══ SUPPLIED ENTRIES
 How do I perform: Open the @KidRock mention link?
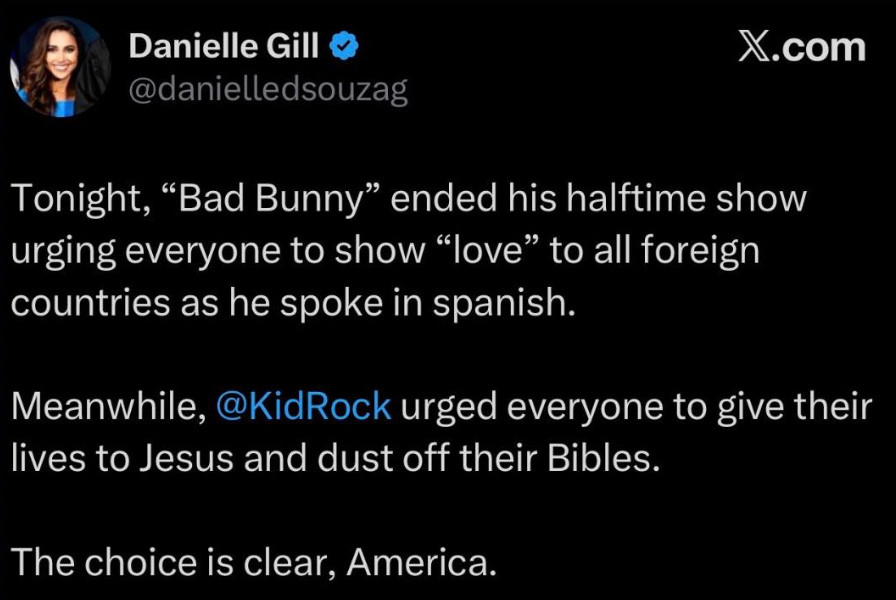[x=303, y=409]
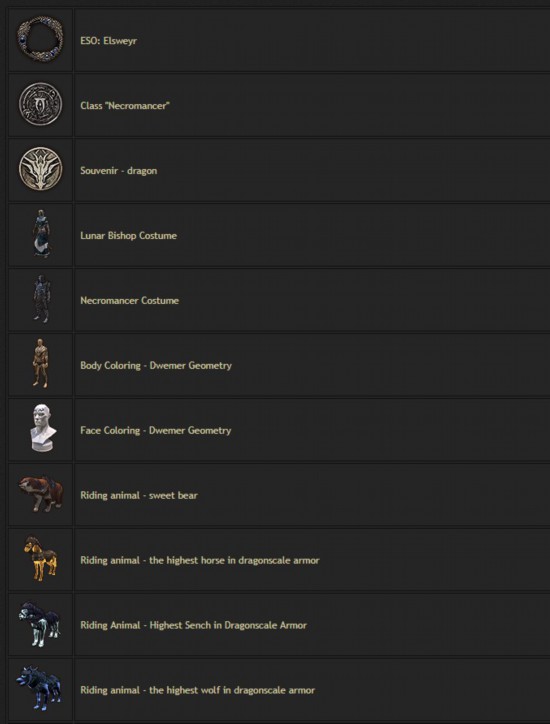550x724 pixels.
Task: Open the ESO: Elsweyr text entry
Action: (x=109, y=41)
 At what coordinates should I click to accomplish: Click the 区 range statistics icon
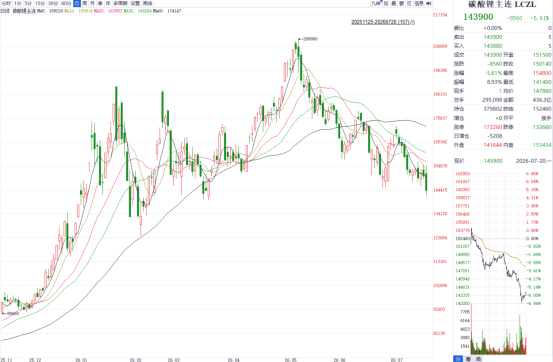click(x=409, y=3)
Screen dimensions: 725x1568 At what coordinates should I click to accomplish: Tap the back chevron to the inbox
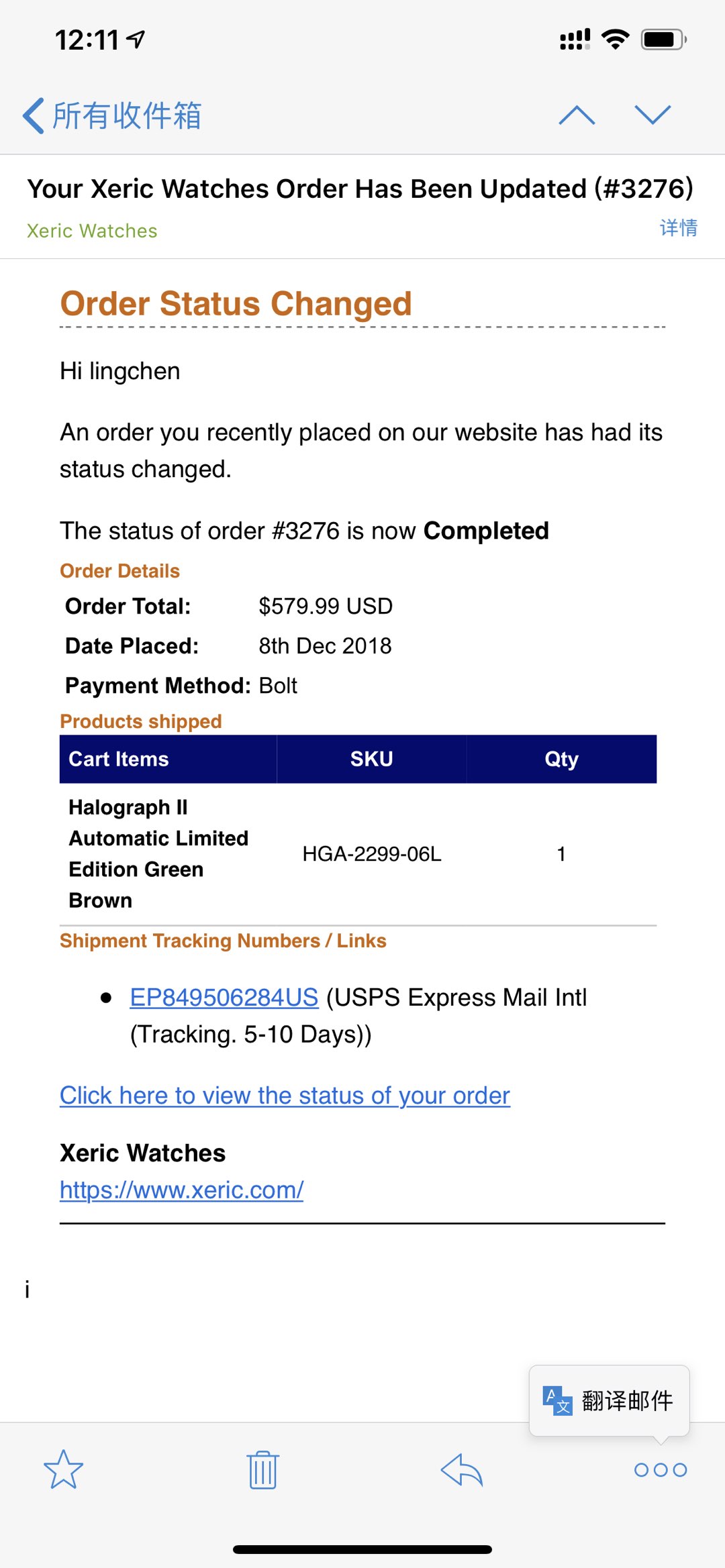pos(34,115)
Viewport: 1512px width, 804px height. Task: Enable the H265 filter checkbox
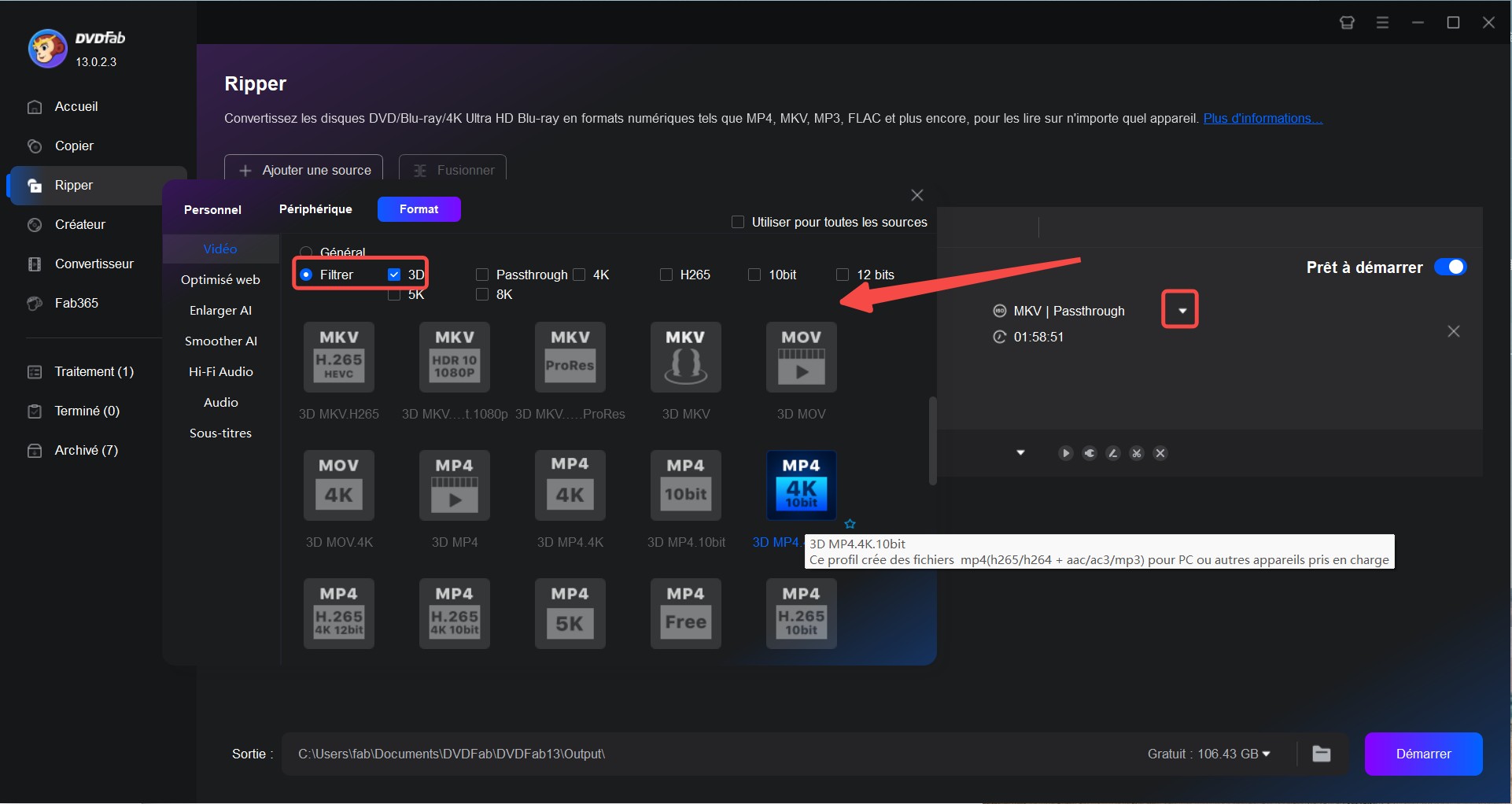point(666,275)
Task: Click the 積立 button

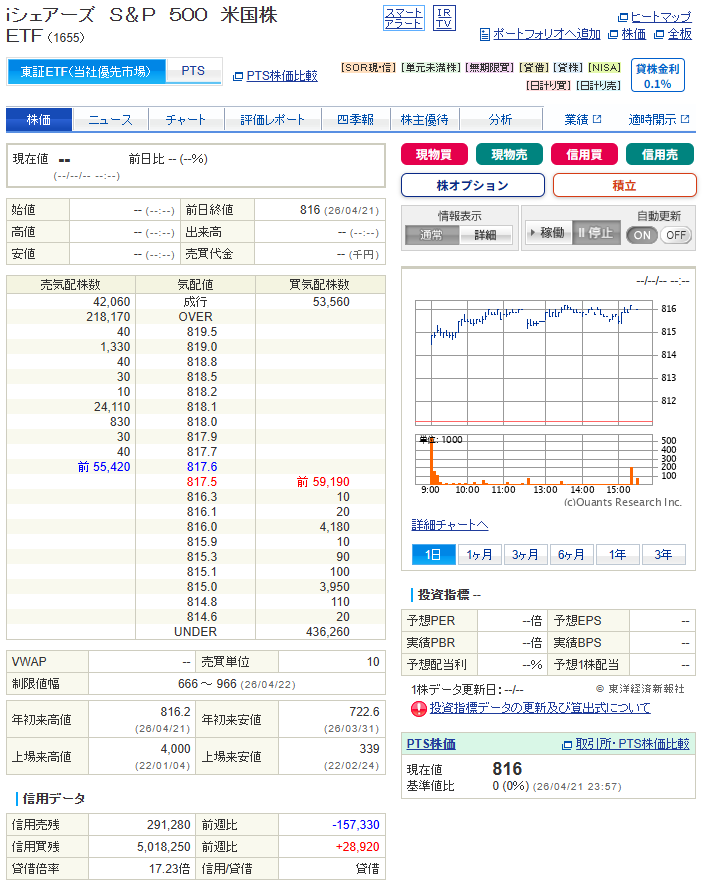Action: (x=624, y=185)
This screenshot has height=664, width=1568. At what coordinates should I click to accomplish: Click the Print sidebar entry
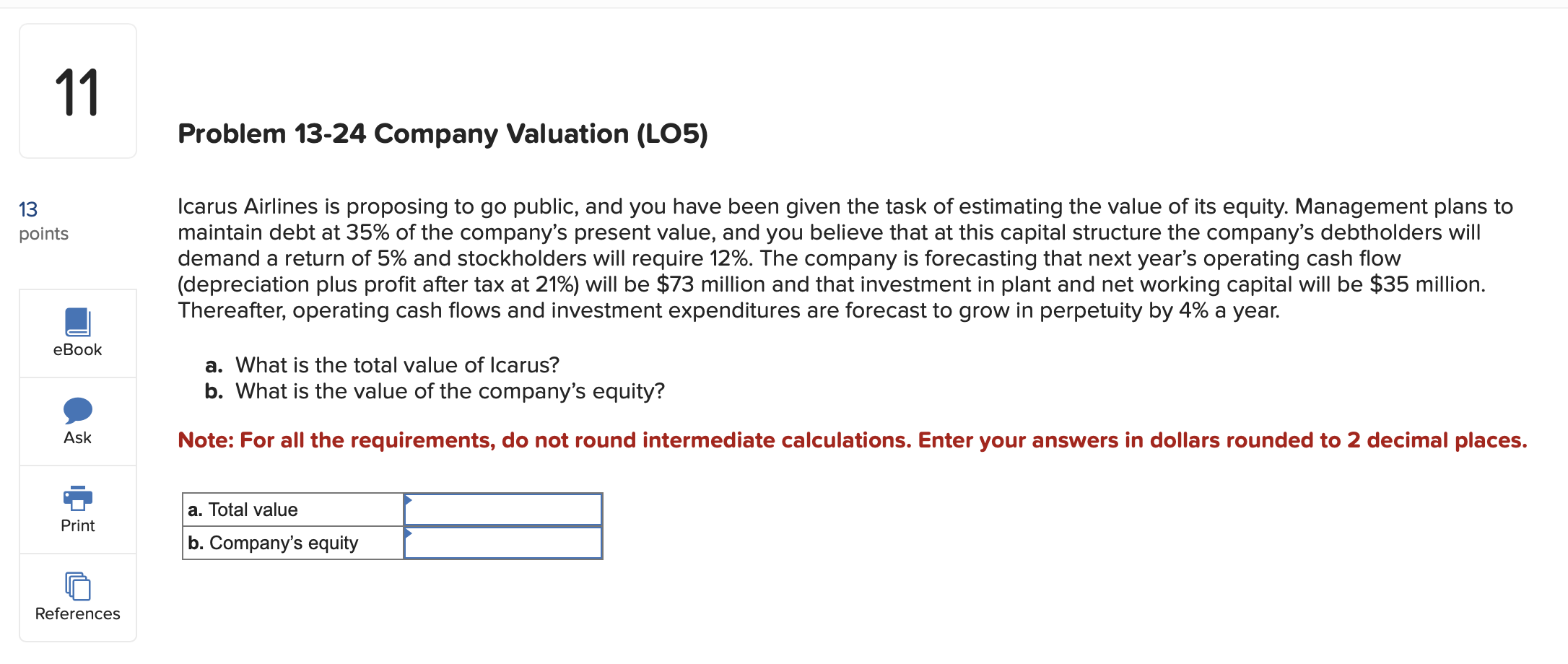coord(77,512)
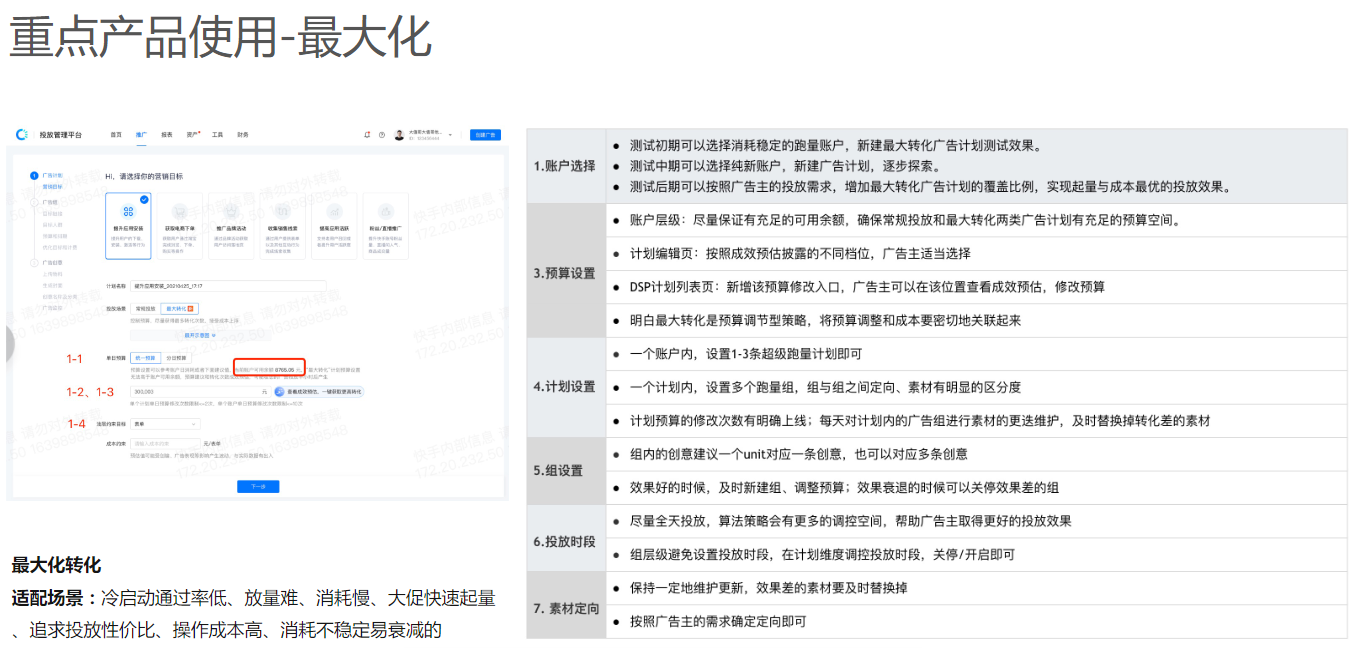
Task: Select the 分日预算 daily budget option
Action: tap(176, 357)

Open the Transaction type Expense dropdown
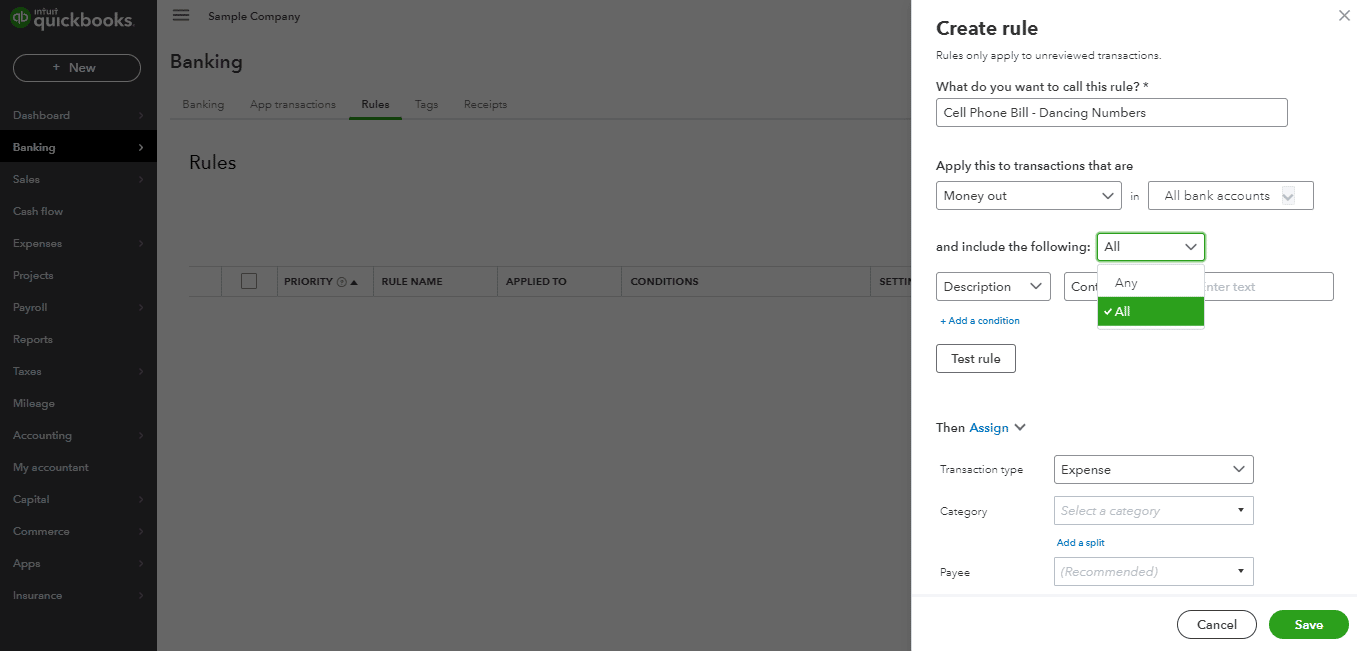tap(1152, 469)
════
▶ **TASK STATEMENT**
Set down the entries above exactly; no pictures belong in the copy.

▶ **ANSWER TO THIS EXERCISE**
 How do I perform: Open the @KidRock mention link?
[x=303, y=409]
550x724 pixels.
Task: Open the ESO: Elsweyr text entry
Action: (x=109, y=41)
 At what coordinates should I click to accomplish: Click the 区 range statistics icon
click(x=409, y=3)
Screen dimensions: 725x1568 At what coordinates should I click to accomplish: Tap the back chevron to the inbox
pos(34,115)
Viewport: 1512px width, 804px height. Task: Enable the H265 filter checkbox
point(666,275)
Task: Click the 積立 button

Action: (x=624, y=185)
This screenshot has height=664, width=1568. At what coordinates should I click to accomplish: Click the Print sidebar entry
coord(77,512)
Task: Select the 分日预算 daily budget option
Action: tap(176, 357)

Open the Transaction type Expense dropdown
tap(1152, 469)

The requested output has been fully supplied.